**WHAT IS BEING ASKED:**
What is the number of lines in the data below that contain "computer"? Reply with the number only.

(DATA RECORDS)

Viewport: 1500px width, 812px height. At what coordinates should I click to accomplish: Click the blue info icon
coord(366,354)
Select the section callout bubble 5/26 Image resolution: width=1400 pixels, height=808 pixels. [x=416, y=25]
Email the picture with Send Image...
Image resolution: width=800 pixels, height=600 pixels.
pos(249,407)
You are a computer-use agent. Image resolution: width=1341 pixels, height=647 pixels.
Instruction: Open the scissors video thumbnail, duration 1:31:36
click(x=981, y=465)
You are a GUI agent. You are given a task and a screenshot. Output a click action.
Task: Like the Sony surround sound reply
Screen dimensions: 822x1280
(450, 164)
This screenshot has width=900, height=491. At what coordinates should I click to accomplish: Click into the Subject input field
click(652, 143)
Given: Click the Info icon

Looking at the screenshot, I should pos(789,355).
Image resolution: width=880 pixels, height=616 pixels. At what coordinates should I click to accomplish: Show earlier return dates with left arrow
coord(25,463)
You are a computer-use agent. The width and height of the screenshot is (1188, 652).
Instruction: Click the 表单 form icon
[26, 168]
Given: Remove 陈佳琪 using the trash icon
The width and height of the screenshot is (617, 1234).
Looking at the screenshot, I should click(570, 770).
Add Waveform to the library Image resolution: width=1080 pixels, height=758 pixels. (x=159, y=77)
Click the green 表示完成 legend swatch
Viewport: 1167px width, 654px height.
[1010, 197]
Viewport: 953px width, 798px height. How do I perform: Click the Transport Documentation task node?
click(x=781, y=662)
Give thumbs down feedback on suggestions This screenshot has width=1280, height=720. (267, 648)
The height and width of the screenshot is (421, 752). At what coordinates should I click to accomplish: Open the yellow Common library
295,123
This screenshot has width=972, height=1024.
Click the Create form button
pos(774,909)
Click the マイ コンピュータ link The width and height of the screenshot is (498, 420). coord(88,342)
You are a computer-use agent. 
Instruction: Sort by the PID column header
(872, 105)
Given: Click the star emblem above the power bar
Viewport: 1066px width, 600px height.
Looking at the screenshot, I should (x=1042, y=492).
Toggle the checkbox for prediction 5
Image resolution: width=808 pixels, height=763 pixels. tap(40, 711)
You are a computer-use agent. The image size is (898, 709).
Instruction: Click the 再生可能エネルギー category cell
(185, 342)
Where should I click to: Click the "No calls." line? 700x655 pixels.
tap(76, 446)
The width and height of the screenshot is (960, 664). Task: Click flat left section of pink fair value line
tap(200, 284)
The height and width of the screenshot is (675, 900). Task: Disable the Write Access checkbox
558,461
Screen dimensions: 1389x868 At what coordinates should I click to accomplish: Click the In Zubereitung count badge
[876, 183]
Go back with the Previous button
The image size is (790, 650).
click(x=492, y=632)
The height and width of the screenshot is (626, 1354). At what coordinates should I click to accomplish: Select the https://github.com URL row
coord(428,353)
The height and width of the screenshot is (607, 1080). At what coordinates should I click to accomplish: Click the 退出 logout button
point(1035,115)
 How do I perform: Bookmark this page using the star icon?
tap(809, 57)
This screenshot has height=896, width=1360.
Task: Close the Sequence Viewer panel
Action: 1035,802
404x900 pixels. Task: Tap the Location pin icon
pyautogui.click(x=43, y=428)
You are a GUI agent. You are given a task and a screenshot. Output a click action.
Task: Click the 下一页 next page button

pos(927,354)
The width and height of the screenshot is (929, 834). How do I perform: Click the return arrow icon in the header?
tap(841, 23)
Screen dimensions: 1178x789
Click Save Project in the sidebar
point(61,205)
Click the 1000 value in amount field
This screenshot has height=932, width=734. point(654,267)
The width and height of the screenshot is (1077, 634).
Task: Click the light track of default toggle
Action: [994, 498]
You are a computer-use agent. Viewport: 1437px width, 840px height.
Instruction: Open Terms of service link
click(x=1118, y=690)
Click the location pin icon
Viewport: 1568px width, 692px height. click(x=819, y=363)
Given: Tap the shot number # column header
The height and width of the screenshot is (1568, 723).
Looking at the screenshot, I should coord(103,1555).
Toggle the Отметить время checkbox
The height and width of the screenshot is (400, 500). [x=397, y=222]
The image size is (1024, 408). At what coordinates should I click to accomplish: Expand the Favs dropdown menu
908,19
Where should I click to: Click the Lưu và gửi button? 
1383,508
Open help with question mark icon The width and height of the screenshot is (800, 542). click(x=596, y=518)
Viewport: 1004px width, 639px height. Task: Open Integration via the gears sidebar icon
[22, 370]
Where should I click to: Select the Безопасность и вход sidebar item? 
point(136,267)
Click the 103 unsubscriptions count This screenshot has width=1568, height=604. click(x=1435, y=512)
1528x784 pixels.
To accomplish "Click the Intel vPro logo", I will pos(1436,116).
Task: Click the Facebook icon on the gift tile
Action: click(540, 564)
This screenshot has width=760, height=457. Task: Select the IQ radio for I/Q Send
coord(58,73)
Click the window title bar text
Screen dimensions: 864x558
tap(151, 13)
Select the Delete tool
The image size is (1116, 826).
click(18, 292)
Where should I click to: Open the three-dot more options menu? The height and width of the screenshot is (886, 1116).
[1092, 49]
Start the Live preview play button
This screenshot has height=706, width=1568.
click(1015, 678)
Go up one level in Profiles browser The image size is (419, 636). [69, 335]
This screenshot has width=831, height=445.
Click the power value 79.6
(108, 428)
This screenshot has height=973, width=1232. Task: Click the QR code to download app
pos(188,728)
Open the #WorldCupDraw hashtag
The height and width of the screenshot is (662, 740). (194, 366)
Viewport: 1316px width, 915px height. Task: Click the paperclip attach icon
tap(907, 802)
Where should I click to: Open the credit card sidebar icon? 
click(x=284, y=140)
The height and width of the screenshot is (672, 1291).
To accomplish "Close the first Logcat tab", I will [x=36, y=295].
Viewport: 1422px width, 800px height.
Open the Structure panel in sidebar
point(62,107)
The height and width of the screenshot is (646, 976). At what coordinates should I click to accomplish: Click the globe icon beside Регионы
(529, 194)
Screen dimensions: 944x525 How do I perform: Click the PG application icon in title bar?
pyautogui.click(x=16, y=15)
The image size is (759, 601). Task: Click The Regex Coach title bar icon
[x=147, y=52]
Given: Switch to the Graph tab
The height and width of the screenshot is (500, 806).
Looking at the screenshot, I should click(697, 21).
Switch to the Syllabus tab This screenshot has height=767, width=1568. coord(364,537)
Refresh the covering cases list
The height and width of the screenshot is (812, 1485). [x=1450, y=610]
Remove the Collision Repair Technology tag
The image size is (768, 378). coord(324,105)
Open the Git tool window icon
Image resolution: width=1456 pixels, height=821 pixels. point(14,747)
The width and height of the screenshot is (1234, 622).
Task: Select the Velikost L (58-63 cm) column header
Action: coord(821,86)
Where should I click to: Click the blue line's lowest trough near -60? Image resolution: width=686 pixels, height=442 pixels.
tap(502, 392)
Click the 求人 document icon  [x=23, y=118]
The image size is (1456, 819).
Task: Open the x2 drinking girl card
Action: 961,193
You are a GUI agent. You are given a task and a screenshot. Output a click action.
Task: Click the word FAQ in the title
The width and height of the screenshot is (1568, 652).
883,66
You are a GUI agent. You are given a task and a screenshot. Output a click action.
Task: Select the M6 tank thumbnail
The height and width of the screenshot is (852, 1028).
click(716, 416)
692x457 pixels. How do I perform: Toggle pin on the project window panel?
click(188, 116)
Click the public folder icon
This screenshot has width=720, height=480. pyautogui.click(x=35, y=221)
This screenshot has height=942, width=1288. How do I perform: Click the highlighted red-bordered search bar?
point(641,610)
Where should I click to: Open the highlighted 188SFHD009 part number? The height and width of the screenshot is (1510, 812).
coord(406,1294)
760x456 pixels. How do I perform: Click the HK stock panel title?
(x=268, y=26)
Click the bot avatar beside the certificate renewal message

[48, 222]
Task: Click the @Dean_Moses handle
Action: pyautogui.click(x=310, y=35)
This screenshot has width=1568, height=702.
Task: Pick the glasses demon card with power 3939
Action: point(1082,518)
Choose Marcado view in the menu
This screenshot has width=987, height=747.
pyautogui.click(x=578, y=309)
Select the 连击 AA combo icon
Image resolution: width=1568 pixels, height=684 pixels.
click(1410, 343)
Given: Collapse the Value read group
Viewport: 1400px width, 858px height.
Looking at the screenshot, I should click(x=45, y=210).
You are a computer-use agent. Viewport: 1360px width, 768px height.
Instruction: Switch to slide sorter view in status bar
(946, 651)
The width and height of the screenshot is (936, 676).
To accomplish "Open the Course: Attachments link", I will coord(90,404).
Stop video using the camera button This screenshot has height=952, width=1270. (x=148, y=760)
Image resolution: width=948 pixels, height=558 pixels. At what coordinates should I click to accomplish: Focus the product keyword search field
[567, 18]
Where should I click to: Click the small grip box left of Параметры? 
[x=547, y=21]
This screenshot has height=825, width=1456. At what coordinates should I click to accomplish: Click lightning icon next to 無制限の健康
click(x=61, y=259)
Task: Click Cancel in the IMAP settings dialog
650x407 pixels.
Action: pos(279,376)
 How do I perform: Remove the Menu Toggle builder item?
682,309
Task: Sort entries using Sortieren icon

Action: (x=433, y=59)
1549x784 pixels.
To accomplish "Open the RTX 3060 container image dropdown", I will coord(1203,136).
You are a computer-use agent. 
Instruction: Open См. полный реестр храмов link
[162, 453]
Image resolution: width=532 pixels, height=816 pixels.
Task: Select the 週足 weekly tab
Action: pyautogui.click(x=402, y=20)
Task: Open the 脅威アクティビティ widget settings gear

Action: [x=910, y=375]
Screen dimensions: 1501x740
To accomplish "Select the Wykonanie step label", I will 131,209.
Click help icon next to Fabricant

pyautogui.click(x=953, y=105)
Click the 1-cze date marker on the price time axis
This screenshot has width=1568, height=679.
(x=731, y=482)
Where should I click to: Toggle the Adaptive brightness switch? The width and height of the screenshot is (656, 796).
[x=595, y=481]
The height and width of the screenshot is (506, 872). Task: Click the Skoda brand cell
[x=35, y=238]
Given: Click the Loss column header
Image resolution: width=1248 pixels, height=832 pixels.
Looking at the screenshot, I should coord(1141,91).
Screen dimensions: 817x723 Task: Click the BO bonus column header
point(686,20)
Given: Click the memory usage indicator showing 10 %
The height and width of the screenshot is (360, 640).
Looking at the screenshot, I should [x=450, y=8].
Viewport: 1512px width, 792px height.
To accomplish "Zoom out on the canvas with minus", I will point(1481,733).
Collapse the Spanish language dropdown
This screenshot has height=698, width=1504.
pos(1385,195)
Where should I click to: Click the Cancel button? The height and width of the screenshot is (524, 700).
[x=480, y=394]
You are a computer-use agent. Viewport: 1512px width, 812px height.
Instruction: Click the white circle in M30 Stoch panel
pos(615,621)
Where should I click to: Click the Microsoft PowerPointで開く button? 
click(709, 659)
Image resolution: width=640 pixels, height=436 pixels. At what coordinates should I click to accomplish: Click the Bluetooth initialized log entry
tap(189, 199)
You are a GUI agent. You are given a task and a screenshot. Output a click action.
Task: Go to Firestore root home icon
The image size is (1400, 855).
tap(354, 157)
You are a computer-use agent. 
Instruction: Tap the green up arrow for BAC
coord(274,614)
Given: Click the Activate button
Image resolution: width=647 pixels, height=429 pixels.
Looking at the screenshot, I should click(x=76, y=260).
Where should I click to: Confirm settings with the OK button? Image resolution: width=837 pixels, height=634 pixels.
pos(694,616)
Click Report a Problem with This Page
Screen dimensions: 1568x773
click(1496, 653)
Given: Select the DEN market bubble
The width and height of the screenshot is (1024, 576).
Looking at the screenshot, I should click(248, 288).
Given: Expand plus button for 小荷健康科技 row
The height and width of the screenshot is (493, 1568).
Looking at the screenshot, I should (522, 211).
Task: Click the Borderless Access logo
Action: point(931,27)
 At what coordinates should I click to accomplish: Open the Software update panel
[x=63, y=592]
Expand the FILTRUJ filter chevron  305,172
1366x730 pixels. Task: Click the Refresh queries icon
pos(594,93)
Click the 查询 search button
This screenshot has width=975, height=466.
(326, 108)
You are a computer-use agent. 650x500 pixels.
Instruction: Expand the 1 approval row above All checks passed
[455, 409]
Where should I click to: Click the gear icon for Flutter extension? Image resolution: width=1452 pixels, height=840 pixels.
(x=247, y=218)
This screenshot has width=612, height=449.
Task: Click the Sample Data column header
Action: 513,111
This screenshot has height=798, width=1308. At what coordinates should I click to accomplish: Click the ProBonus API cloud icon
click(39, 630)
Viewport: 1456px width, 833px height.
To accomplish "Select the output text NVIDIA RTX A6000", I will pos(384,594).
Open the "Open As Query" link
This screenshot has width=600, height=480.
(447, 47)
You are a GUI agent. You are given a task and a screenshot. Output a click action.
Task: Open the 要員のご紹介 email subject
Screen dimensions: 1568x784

(End DATA RECORDS)

**REPLY TO THE TASK:**
10